SombreroFallout wrote: It also resorts to a false choice, that somehow density can't be combined with quality proposals that include realistic civic spaces and functional green elements. That somehow those attributes necessarily subtract from a reasonable profit. That's just not true.


If people understand so well then how could they be led to this conclusion? What I said, and what should be easy to understand, is that when elements like these are included, the dedicated space will not be generating any income thus the spaces that do will have to generate more, which usually means building up. Lots of people seem to view a developers desire to build tall as nothing more than greed.

SombreroFallout wrote:
In addition, in recent years in at least one few specific developers have felt comfortable pushing proposals that broke prevailing zoning codes, with encouragement from the city, and generally did everything they could to live up to stereotype, from threatening and deriding to pushing entirely unreasonable project concepts into neighborhoods totally built and designed for other land use categories


Are you talking about anything that actually got built? Just curious.

SombreroFallout wrote:[
I don't think anybody believes that buildings above 4 stories are going to get approved there


Totally disagree.
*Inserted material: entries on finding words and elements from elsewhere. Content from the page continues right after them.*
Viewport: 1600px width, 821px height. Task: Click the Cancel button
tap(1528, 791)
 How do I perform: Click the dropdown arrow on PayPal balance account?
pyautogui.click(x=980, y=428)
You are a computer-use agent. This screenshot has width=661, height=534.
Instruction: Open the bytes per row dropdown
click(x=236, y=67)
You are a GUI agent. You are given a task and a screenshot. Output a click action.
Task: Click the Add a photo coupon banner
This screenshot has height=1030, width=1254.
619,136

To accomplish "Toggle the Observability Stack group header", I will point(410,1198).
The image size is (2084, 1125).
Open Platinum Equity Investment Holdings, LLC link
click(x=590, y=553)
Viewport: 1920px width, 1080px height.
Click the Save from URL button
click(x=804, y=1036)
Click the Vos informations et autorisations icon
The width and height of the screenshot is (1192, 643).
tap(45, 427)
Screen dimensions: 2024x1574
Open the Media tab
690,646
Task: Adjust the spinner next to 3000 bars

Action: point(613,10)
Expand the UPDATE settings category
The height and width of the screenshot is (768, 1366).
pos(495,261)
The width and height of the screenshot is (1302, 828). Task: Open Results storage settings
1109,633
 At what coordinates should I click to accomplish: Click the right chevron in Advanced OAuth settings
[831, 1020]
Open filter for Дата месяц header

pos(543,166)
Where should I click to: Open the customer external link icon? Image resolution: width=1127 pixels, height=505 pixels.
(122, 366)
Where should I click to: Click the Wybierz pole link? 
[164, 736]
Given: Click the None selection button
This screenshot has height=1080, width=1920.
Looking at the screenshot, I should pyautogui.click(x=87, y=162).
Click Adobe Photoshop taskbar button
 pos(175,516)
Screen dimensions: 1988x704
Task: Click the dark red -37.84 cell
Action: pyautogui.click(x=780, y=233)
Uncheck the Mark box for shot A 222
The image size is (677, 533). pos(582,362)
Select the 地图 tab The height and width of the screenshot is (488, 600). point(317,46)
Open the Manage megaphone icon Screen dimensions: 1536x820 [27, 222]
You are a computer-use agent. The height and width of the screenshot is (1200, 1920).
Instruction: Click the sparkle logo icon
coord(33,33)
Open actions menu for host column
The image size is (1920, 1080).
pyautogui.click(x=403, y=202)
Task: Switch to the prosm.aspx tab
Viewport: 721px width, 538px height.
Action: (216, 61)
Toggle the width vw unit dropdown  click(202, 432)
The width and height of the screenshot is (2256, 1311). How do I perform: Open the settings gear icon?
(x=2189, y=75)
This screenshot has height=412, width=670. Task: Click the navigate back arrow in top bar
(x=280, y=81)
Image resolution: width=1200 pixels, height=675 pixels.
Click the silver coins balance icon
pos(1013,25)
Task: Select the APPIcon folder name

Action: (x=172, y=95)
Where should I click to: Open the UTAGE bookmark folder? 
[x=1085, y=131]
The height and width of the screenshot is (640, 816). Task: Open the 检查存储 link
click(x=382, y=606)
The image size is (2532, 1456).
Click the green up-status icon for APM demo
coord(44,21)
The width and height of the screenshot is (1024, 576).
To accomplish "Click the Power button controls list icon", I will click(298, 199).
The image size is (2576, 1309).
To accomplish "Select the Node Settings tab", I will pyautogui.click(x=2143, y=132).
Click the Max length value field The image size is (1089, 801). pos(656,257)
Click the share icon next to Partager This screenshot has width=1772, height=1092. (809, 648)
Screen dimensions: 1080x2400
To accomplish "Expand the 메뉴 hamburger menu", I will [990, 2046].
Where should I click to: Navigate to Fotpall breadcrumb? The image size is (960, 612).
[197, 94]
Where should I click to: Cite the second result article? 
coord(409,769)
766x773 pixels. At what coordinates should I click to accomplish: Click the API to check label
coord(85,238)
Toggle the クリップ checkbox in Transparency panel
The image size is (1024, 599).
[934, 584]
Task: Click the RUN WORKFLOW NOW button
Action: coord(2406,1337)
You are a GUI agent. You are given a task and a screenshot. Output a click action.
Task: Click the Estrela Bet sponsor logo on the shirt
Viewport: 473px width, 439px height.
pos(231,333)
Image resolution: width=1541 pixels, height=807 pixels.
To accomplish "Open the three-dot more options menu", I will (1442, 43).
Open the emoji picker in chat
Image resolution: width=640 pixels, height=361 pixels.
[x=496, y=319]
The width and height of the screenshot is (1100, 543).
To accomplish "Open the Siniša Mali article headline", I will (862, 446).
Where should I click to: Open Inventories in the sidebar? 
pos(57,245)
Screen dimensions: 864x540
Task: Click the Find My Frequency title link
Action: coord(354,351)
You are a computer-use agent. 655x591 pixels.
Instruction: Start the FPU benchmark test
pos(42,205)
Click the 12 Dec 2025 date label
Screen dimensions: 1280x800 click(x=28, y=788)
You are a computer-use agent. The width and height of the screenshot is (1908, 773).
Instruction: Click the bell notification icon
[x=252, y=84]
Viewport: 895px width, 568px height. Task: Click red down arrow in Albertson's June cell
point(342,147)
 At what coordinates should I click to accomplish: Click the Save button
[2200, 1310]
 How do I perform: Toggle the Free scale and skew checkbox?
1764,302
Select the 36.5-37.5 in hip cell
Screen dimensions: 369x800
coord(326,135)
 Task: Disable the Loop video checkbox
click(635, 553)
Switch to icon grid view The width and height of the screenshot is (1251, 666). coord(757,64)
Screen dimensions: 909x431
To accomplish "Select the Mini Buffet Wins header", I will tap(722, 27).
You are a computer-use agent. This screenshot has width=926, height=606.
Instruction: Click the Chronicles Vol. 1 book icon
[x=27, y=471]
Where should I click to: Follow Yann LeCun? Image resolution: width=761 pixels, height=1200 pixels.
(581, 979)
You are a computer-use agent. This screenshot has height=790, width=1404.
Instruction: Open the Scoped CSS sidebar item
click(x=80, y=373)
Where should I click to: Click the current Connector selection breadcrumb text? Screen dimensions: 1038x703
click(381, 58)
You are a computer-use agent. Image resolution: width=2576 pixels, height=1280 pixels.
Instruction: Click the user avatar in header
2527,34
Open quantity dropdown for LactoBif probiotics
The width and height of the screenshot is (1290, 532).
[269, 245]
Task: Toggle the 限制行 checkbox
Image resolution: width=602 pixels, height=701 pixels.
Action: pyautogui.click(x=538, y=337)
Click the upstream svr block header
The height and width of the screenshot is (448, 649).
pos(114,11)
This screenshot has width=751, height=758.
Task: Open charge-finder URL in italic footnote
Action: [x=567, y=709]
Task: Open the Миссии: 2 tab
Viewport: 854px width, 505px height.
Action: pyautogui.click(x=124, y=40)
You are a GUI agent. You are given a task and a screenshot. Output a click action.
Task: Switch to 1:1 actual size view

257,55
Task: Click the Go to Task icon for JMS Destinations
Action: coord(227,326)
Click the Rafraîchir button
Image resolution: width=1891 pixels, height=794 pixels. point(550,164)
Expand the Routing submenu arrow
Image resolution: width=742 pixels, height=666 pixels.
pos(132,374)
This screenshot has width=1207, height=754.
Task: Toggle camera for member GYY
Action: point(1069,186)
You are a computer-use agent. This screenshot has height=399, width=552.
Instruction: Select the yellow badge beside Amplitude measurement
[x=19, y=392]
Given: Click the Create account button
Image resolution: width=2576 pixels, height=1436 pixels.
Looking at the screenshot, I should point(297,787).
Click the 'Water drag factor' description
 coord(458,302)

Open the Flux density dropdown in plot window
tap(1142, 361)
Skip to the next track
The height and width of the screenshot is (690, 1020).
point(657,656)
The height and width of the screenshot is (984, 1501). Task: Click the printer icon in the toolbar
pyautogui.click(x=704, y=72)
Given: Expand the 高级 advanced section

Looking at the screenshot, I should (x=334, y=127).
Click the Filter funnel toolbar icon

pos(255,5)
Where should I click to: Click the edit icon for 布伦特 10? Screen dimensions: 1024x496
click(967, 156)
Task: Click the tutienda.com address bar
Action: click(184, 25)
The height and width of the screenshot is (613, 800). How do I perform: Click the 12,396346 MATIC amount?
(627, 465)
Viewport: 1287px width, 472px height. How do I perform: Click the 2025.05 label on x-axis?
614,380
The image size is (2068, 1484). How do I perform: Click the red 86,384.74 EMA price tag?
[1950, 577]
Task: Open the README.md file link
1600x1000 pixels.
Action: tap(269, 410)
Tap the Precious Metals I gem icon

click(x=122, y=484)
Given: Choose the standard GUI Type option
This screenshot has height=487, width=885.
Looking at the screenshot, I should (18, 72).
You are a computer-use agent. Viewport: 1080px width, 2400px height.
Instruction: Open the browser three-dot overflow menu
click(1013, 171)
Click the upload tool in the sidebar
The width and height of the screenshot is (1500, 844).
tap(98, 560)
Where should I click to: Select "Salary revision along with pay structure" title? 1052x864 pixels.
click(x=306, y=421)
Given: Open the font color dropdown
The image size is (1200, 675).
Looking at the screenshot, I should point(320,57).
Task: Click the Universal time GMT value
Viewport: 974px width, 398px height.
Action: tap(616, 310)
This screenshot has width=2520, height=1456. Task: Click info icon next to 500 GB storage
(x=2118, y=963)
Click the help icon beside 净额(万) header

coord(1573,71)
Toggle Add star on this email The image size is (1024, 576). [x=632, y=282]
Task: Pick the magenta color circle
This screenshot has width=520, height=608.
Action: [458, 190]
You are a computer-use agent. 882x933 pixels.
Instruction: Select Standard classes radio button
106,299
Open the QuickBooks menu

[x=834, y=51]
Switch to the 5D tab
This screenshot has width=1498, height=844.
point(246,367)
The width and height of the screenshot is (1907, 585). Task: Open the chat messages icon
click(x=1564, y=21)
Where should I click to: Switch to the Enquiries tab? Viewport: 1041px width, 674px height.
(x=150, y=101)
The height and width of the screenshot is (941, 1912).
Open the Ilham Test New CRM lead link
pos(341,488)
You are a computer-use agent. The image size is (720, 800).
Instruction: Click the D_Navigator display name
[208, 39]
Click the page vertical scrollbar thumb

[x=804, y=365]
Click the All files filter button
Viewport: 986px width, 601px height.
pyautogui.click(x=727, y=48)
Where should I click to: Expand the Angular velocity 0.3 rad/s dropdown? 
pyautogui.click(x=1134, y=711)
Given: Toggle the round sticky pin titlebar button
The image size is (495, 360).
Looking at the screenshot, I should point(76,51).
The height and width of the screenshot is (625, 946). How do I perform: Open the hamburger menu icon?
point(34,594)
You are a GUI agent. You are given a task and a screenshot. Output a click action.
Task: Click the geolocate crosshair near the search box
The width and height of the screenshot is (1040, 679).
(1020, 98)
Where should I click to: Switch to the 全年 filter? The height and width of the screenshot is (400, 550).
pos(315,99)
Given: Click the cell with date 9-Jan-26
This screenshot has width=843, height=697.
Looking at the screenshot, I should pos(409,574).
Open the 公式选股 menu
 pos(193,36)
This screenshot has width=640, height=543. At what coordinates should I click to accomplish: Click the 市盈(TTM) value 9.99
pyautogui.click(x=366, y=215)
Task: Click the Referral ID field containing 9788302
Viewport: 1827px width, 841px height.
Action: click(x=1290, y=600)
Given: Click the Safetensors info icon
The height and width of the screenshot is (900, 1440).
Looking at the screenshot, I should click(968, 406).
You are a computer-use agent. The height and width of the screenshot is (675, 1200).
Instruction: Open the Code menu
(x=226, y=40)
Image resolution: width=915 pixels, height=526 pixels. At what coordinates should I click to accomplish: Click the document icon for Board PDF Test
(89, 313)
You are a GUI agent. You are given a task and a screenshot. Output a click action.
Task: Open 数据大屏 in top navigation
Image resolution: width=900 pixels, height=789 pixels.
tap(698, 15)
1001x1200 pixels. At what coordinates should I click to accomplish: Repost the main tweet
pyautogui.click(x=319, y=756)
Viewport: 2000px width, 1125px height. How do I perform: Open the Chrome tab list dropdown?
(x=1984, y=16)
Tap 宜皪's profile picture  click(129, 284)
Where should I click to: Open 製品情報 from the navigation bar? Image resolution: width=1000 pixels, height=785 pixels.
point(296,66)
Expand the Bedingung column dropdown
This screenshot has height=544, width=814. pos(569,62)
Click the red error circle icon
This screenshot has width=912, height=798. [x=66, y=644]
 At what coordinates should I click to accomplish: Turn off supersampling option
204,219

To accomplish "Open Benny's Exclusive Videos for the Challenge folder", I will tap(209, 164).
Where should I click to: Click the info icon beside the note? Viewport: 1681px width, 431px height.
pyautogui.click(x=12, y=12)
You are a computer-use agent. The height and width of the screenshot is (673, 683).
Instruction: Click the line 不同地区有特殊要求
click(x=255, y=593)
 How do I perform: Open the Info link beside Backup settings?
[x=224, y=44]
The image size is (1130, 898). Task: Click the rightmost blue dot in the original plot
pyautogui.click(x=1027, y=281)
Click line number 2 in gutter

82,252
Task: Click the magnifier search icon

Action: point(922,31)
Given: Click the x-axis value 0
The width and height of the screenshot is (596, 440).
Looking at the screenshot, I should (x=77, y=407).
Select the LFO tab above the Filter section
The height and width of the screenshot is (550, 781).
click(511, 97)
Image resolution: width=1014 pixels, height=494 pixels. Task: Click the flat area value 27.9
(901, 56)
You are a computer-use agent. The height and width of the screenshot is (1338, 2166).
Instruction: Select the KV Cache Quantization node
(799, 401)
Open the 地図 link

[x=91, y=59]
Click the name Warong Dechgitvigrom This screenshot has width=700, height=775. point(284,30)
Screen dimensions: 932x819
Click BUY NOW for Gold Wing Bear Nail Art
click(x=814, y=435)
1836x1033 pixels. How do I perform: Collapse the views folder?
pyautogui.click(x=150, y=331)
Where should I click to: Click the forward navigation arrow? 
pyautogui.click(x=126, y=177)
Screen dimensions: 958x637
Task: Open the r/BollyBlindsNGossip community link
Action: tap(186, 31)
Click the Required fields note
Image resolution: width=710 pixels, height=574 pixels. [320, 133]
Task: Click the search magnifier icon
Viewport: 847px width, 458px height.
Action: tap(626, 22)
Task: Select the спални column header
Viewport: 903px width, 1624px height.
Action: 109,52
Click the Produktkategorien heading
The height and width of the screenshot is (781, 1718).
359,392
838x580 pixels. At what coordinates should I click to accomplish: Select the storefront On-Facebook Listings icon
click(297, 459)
Whatever gets approved on East Wash will be taller than four stories. That is, as long as the developer doesn't pull another self-castration in the process of saddling the city with yet another half-baked starved-for-vision project that simultaneously shortchanging the site's highest and best use while leaving behind a less-than-fully-functional white elephant for someone else to clean up.


And who/what are you talking about here?

The city may get behind taller buildings west of the river but at Union Corners I think neighborhood opinion might win out. Once you go past 4 stories, building costs soar and unless you're getting campus rents, buildings at 5,6,7 stories are hard to pay for.